A workload of this magnitude cannot help but affect my relationships with others around me: I see far less of my friends than I would like, but it is a sacrifice that has to be made. Similarly, it also affects the relationships I have with the people I care for most, namely my with my family and Himself. Surprisingly, the day-to-day relationship I have with my mother has actually improved; presumably because I am not 'constantly underfoot,' as she would put it, and messing up the house. However, I know she worries far more because she sees less of me. I don't get to see Himself anywhere near as much as I would like; I wanted to see him this coming weekend, but my workload prevents it. Thankfully he's an understandng guy, but I won't pretend that it isn't difficult on both of us sometimes. The course will, hopefully, teach me to strike the optimum balance between my personal and professional life, enabling me to perform the the best of my abilities while appreciating the times I am not working; however, this ideal equilibrium often remains elusive.
I assume that it is because I am a medic that causes people to believe I can fix all problems.
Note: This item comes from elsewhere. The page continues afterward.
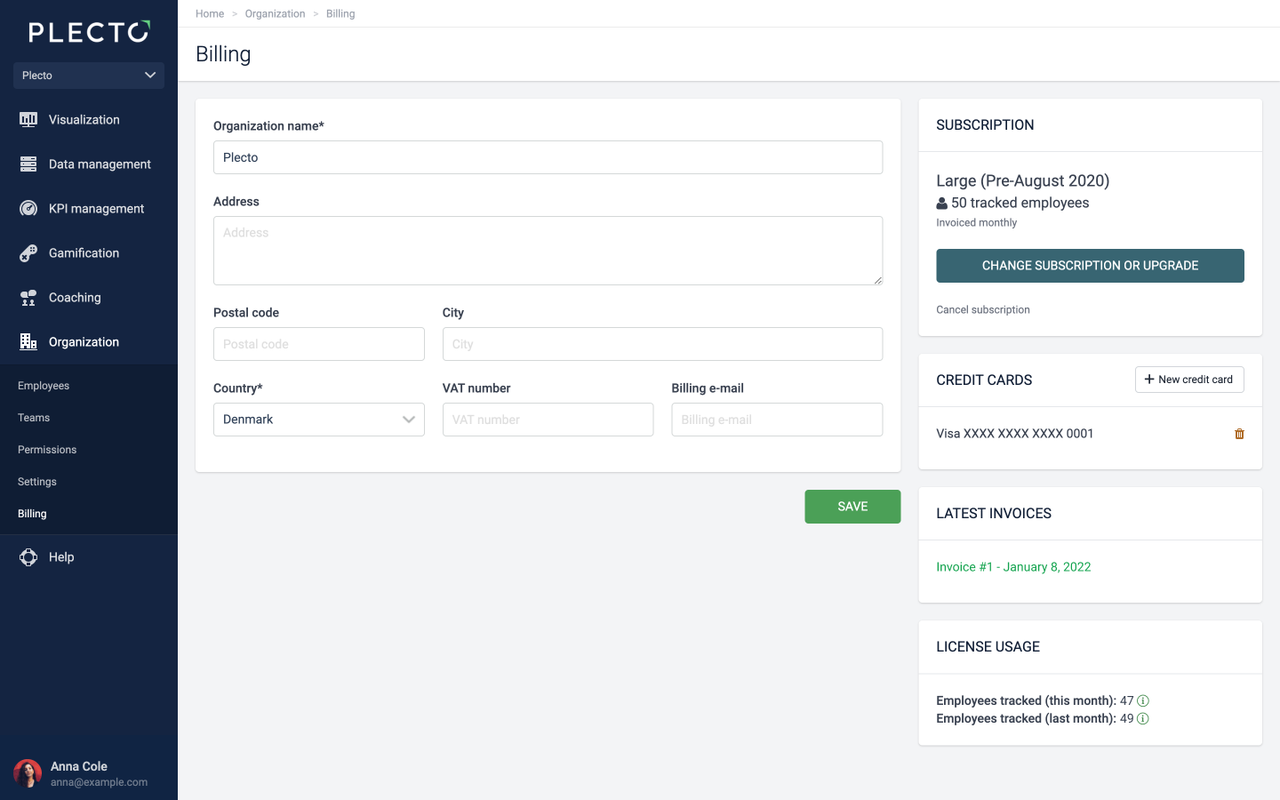Open the Employees submenu item
The image size is (1280, 800).
point(43,386)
Certainly we are supposed to demonstrate a level head during a crisis, but my flatmates persist in beliving that my function is to solve their difficulties. However, while I find it time-consuming and frustrating to have to run around after people who really should know better, I also know that I would be saddened, and perhaps even hurt if they felt they could not ask for my assistance, and am scintilated by my involvement in their lives. It would be fair to say that I, and perhaps others in this profession, are driven by a 'Messiah Complex;' a deep need to 'save' people. While I believe that to some extent that this is a healthy thing (indeed - I do not even wish to contemplate the possiblilty of doctors who do not wish to save their patients), I am concerned that this desire, this need, if you will, is inextricably linked to my self-esteem. What will happen to me what I encounter a patient who cannot be saved?